Number four is dark: not just skin and hair, but eyes, too. The irises and the pupils blend together, making her look either unearthly or concussed, depending on the context.
Number five is…nothing. Nothing stands out. You would pass him in a crowd and never remember he was there. Which is just how he likes it.
Number six has curly, reddish-gold hair that almost glows in the sunlight. It’s beautiful, and she hates it.
Number seven is a big man, but he moves like a small one: all enthusiasm and quick gestures. It can be unnerving.

That’s mine.
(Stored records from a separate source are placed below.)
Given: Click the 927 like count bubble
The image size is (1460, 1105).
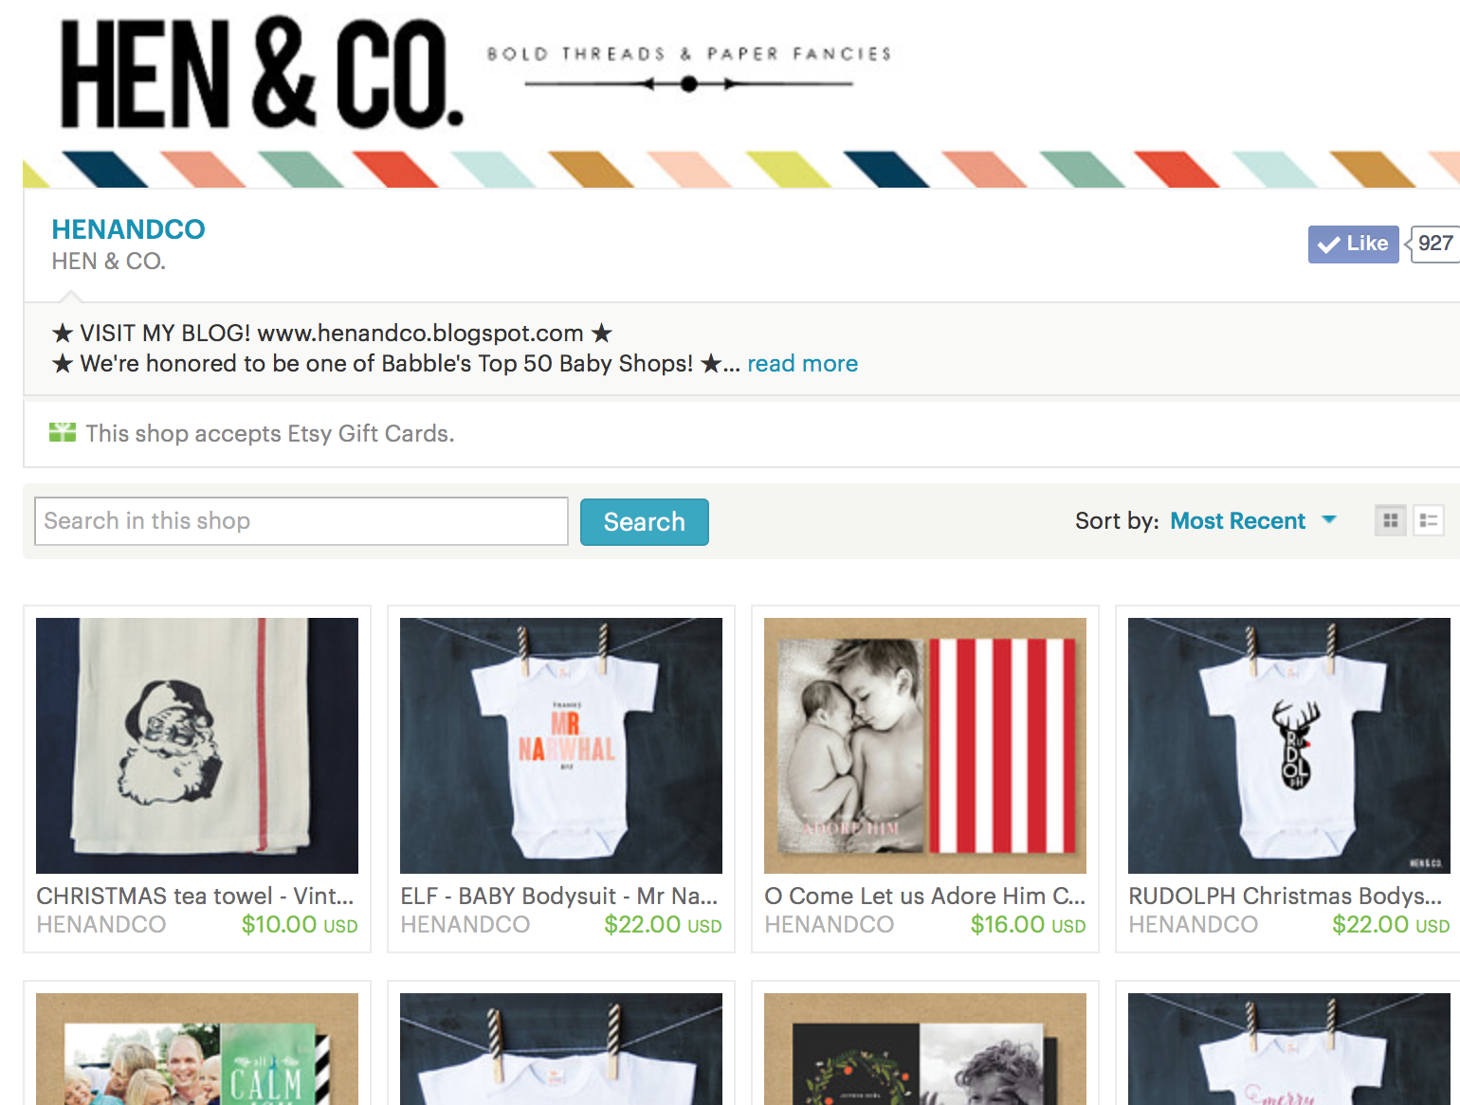Looking at the screenshot, I should point(1434,244).
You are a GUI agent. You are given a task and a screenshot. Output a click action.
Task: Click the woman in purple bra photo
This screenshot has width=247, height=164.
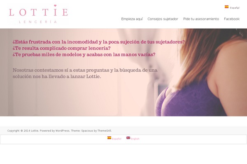[200, 72]
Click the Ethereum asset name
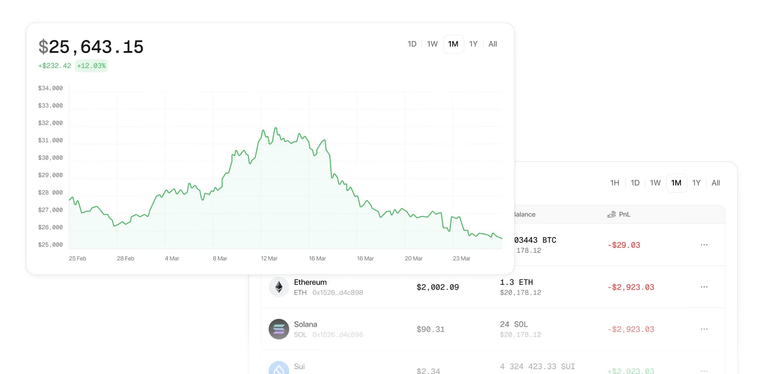 [310, 282]
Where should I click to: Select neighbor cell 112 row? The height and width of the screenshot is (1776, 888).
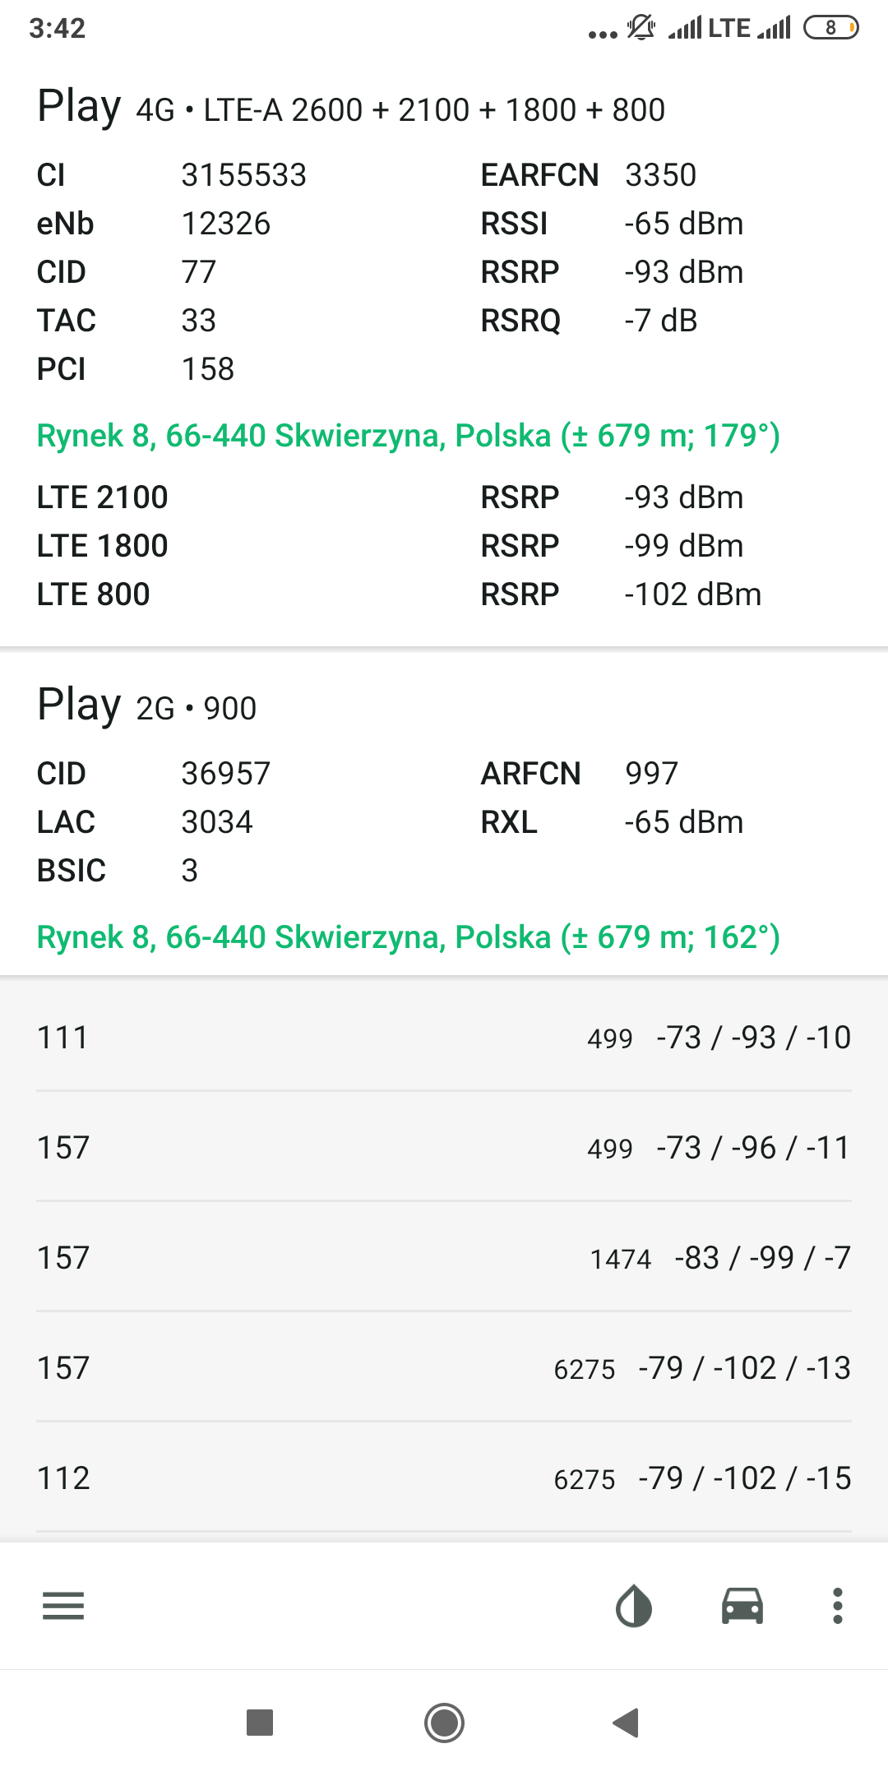click(444, 1478)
Now show me yours.

*I love running, but even I’m not crazy enough to run on solid sheets of ice.

Height, Weight, and Genital Size: How To Write More Effective Character Descriptions

The first thing I noticed was that he had a bat on his underwear… (Photo Credit for this awesome thing: Alexandre Dulaunoy via Flickr)

Here’s a thing: I usually don’t know what my characters look like until after the zero draft.
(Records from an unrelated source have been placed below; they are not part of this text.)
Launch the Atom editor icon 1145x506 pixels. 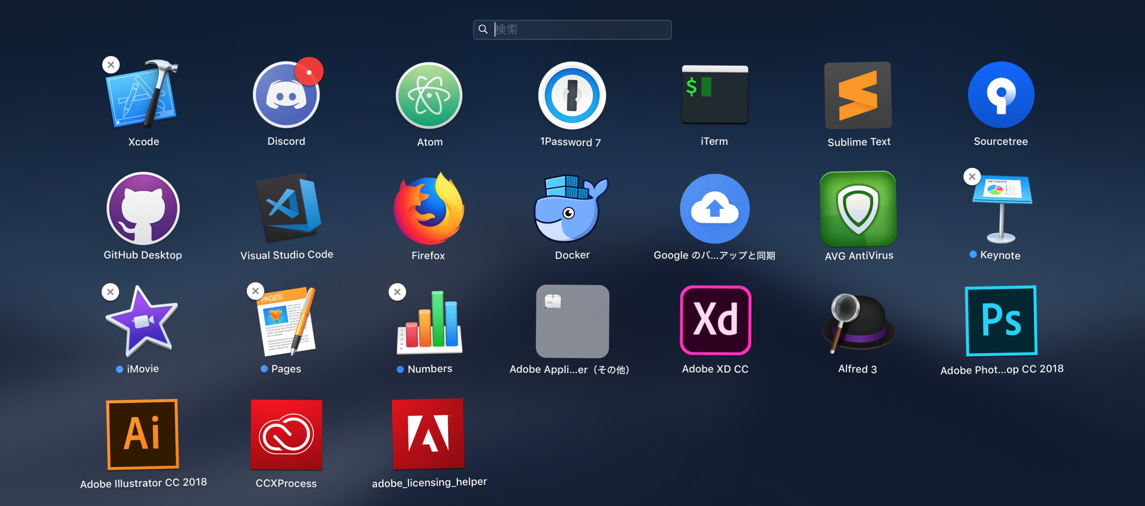pyautogui.click(x=429, y=96)
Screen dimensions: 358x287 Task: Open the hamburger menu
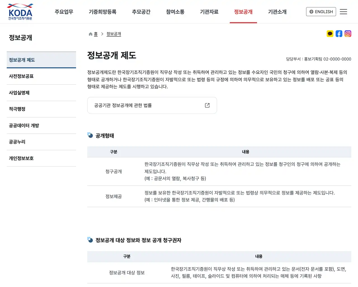tap(343, 11)
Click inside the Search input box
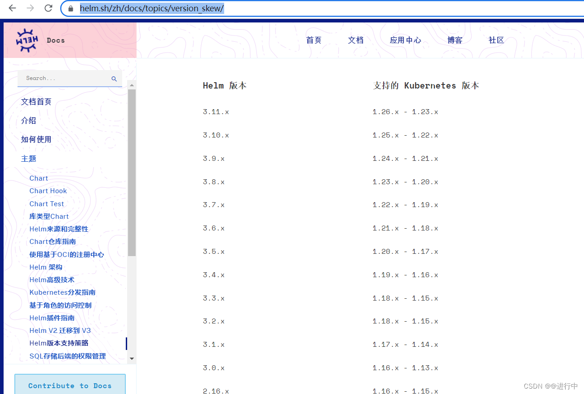This screenshot has height=394, width=584. pyautogui.click(x=58, y=78)
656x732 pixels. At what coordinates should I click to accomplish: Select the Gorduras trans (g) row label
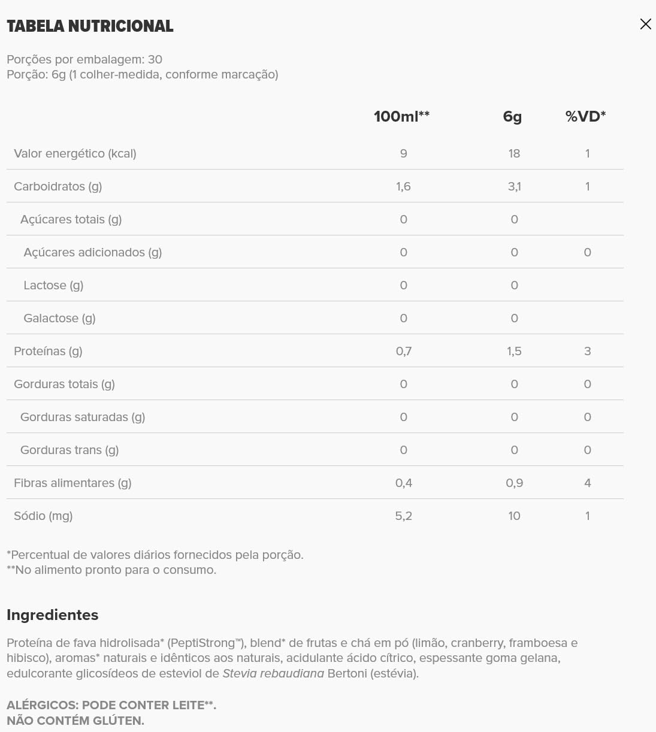pyautogui.click(x=69, y=450)
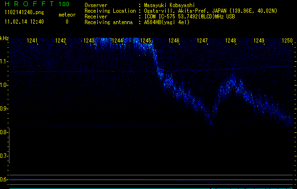Select the 0.8 frequency axis label
The height and width of the screenshot is (189, 297).
point(4,132)
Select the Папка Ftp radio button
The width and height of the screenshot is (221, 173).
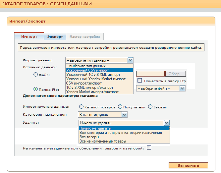(35, 89)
Weird, right? A lot of writers and writing guides will get all up into the physical descriptions. I can understand the reasoning: it makes the characters more concrete, gives them a toehold in reality. And I’m definitely not a fan of those stories where the characters are deliberately not described so that the reader can imagine themselves in their place or some bullshit. If you’re slipping inside the skin of one of my characters, bring some disinfectant. And the ingredients for an exorcism.

No, I don’t give much thought to physical descriptions until after the zero draft because I’m too busy finding out who they are to give a damn what they look like.
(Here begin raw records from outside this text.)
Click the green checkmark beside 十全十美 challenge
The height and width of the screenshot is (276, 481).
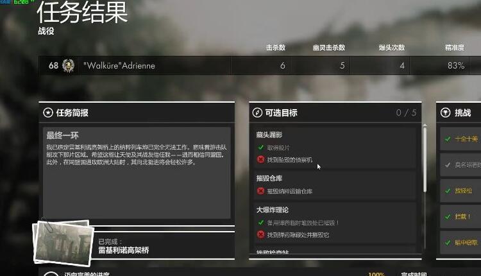tap(448, 139)
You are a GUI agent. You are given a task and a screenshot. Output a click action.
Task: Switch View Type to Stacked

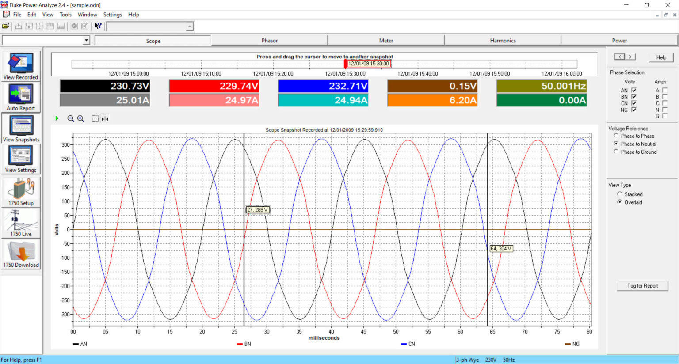click(x=620, y=194)
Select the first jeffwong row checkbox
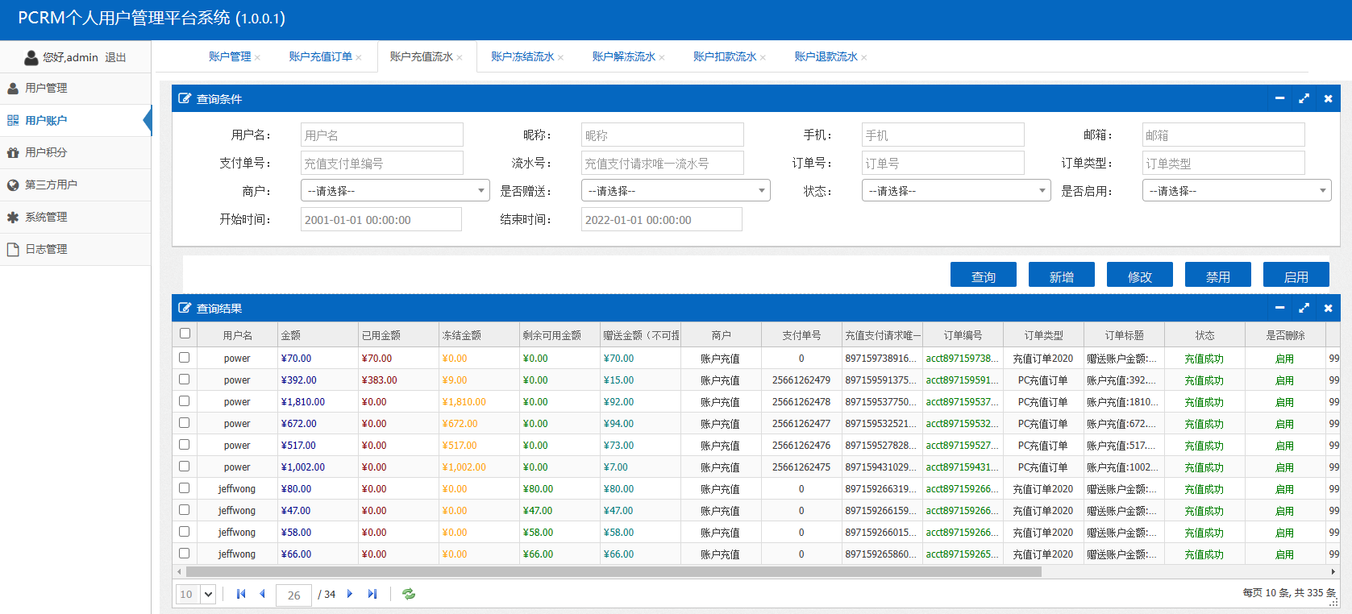1352x614 pixels. (x=185, y=488)
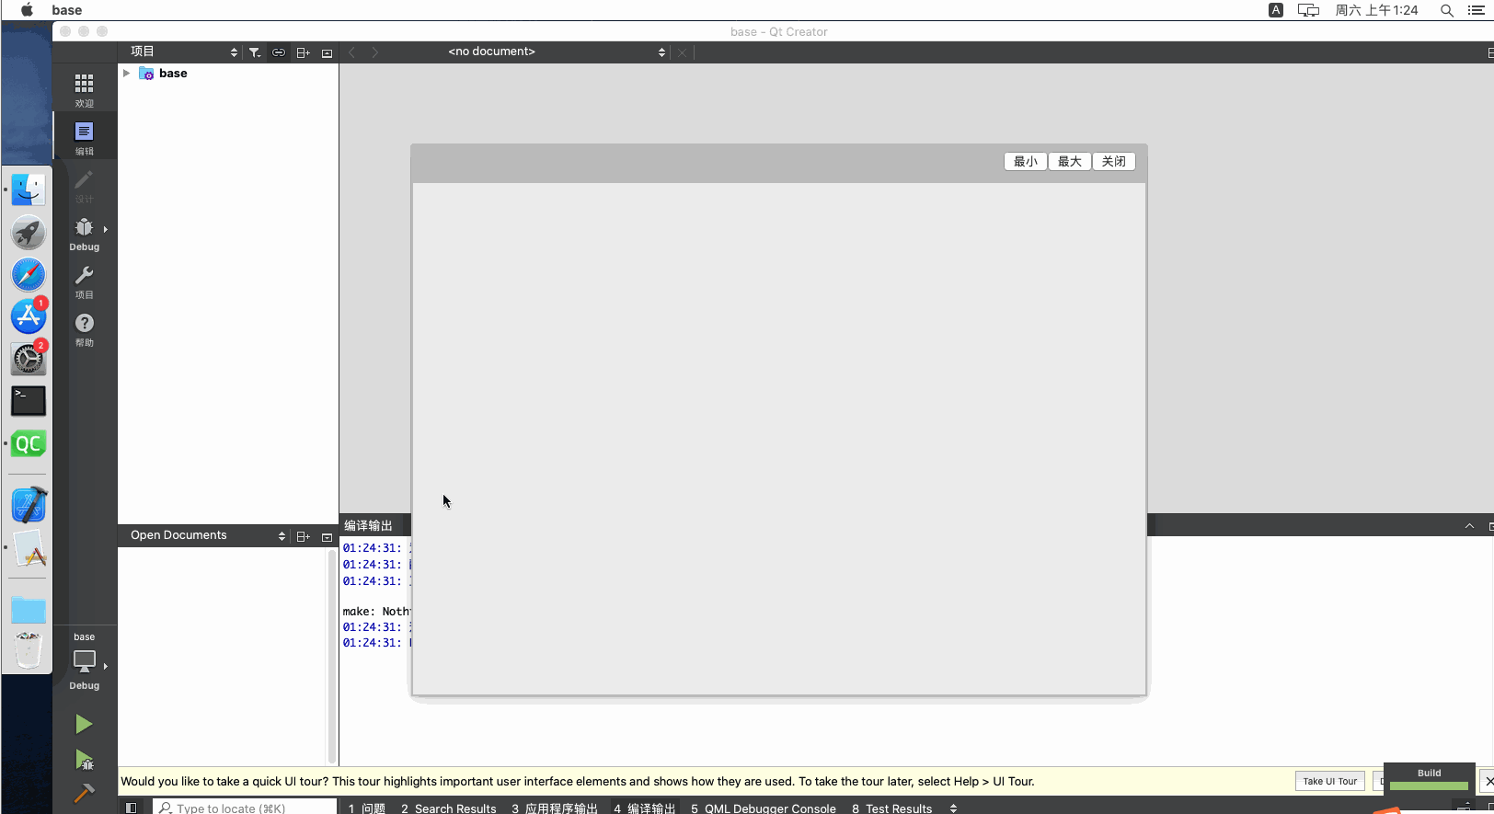The height and width of the screenshot is (814, 1494).
Task: Click the hammer Build icon
Action: [84, 793]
During that zero draft, there are two things I concentrate on when it comes to characters: personality and voice. Which is really one thing, since how they speak is an extension of who they are.  So the only physical things I put in are the ones that are integral to either who they are or what happens. If a dude is missing an eye, that’s probably going to come up.*

Think of it like running through the story: all I notice is the important stuff. The things that jump out at me. His eyes. The way she smiles. Those hands, long-fingered and slender and fragile. Then later, I’ll go back and add in some of the other details, if I need to.

My general rule is as follows: imagine you have just seen this person across a crowded coffee shop. What is the one detail that jumps out at you? How they dress? A particular hairstyle? A face tattoo? Other details can be dropped in as necessary, but one striking thing should be the dominant feature. After all, after meeting someone for the first time, how many of you remember their exact hair colour? Whether or not they had freckles? What their nails looked like? Chances are that you will notice the thing that is unusual. The arrogant man with the bloody, close-bitten nails. The woman with two different colour eyes. The punk kid with the foot high bright pink mohawk. And if there’s nothing unusual, that’s a characteristic, too.

For example, throughout the entire zero draft, there was really only one detail I knew about one of my main characters: the colour of his eyes. They’re brown, not dark like the earth but a golden-tinged honey brown, all warmth and light. A boy’s eyes in a killer’s face.

And that was all I needed. Stuff like hair colour wasn’t as important because it didn’t tell me anything about that guy. Now, I’m putting in a few of those details, because I’m editing my way towards a complete sensory experience, but they’re still less important than that single detail.

Next time you get the urge to put in everything from exact height to genital size, ask yourself this: if your characters had a single defining physical characteristic, what would it be? And why?

*If only because it’ll be easier for people to sneak up on him.